Holiday House
- Parent company: Trustbridge Global Media
- Founded: 1935; 91 years ago
- Country of origin: United States
- Headquarters location: New York City
- Distribution: Penguin Random House Publisher Services
- Publication types: Books
- Fiction genres: Children's books
- Imprints: Neal Porter Books Margaret Ferguson Books Pixel+Ink
- Official website: holidayhouse.com

= Holiday House =

American children's book publisher

Holiday House, Inc., is a publishing house founded in 1935 in New York City, specializing in children's literature. It is a member of the Children's Book Council. The logo of the Holiday House little boy is by E. H. Shepard from the publisher's original edition of The Reluctant Dragon by Kenneth Grahame.
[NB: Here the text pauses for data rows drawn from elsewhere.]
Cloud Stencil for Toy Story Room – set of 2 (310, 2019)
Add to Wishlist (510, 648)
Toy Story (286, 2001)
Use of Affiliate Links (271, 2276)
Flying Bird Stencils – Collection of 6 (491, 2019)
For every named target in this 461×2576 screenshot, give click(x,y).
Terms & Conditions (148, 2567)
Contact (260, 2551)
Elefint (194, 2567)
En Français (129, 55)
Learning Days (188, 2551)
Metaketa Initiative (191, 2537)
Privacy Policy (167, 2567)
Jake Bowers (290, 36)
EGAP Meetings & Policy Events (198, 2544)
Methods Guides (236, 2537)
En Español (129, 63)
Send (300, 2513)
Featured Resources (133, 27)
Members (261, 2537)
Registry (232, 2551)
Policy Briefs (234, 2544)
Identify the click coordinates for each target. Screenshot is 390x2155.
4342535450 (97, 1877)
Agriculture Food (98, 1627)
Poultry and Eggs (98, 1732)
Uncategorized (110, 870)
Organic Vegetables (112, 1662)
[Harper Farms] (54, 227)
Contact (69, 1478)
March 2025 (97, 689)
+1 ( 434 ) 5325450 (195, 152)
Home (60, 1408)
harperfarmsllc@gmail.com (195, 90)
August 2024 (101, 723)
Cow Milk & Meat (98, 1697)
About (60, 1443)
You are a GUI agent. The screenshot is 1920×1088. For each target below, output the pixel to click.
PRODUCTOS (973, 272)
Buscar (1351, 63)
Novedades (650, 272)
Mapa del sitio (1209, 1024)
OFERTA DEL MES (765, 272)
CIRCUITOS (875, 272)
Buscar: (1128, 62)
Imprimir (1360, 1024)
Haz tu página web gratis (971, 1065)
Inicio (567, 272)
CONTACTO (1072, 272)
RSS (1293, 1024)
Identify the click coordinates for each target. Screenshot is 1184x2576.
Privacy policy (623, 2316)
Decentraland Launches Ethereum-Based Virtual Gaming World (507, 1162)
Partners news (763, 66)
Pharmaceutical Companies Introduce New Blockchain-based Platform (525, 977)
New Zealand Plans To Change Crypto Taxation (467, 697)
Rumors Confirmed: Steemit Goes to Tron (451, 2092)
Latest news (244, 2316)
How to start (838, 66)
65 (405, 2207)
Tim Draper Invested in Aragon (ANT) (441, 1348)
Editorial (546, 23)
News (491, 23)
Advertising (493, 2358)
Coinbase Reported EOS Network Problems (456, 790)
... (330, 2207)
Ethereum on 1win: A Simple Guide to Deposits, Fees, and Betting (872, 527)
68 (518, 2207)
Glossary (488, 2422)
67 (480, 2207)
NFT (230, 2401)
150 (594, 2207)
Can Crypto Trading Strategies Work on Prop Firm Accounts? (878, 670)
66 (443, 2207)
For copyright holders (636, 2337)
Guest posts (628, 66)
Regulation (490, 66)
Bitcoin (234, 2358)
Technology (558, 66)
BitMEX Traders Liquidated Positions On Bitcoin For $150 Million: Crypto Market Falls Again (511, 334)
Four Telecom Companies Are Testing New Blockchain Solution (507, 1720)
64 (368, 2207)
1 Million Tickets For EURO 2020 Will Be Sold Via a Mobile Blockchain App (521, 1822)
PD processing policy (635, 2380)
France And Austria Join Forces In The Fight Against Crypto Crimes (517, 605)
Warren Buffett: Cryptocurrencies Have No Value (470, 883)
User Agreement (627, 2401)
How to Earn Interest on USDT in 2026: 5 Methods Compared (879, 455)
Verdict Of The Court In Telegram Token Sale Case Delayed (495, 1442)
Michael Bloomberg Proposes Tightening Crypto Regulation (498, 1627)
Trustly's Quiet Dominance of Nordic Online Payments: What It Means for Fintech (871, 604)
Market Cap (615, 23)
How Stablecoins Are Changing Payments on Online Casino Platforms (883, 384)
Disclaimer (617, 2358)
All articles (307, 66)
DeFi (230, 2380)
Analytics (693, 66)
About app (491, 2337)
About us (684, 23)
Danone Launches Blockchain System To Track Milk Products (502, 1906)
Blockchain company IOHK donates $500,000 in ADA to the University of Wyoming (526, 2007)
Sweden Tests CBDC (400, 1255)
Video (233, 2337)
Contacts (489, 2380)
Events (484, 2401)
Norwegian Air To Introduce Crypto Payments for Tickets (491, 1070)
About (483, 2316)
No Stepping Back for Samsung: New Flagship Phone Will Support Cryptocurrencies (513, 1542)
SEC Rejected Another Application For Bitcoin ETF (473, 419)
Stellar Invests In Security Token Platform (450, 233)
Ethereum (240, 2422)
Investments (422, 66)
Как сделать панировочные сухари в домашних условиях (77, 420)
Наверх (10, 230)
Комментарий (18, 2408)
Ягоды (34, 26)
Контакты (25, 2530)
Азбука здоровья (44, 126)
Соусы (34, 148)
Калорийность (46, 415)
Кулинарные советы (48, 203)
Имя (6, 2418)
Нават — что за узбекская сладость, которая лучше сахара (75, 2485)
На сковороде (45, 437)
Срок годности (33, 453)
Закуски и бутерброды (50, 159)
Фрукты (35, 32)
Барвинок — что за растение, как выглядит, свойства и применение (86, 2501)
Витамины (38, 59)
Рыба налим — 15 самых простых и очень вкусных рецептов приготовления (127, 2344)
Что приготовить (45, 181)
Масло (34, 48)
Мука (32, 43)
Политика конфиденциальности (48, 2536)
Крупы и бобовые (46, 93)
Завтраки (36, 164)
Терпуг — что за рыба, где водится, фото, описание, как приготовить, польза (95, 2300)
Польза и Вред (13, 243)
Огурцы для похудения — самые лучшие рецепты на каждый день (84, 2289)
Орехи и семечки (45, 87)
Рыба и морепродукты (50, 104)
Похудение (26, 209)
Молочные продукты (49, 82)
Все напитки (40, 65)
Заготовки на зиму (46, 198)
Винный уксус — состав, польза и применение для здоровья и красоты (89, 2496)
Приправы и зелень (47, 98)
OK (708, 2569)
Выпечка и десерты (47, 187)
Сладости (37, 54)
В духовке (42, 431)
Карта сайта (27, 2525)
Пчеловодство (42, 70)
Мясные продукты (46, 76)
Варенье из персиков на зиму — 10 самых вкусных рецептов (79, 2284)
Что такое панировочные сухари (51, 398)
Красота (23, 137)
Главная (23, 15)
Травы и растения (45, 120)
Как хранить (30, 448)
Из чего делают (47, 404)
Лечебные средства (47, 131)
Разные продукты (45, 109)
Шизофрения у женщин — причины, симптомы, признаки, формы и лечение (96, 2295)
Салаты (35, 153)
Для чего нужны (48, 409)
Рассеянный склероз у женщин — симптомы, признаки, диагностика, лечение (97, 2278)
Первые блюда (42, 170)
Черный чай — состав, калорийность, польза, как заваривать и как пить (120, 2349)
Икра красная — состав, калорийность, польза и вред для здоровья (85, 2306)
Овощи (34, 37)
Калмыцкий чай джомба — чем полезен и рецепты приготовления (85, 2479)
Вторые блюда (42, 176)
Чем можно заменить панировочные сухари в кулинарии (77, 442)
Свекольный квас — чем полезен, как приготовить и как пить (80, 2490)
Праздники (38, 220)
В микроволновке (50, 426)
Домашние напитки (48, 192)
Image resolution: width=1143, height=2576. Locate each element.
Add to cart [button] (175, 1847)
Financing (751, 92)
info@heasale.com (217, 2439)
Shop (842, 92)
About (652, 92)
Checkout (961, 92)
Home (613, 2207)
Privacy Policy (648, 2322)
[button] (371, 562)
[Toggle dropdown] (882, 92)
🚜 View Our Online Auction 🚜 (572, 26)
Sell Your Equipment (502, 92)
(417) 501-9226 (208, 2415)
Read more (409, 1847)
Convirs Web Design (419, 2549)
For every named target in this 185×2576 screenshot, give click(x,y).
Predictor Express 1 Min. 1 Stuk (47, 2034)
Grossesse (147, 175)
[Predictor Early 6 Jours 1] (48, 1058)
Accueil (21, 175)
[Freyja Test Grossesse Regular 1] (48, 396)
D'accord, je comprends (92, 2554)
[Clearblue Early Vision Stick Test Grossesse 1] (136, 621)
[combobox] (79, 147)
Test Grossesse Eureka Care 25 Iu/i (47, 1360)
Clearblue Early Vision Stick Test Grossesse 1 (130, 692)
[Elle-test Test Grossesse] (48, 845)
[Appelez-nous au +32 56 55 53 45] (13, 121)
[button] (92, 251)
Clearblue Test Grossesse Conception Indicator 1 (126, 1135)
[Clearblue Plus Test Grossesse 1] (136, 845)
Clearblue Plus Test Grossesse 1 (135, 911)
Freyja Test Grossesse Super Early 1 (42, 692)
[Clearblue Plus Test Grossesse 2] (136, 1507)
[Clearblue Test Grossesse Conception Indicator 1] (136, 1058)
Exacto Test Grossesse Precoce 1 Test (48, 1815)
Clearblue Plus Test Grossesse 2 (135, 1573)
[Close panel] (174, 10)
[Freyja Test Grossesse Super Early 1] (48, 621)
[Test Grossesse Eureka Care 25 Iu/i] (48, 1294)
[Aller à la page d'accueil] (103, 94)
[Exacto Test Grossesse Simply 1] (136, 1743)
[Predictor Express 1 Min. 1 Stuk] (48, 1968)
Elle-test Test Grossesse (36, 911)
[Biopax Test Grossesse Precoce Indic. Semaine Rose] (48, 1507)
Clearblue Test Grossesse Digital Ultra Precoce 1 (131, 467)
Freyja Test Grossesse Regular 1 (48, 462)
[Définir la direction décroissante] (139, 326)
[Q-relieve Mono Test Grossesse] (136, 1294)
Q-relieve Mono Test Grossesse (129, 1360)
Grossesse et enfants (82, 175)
Notable authors include Yuyi Morales, Polly Horvath, Gail Gibbons, and David A. Adler. The house publishes 120 titles a year. These titles include a number of translations from other languages, such as The Postman from Space, by Guillaume Perreault.

Holiday House's books have been the recipient of awards, including the Caldecott Medal and the Newbery.

Holiday House was acquired by the investment firm Trustbridge Partners in 2016 and is part of Trustbridge Global Media.

In 2020, Trustbridge launched the sister imprint Pixel+Ink.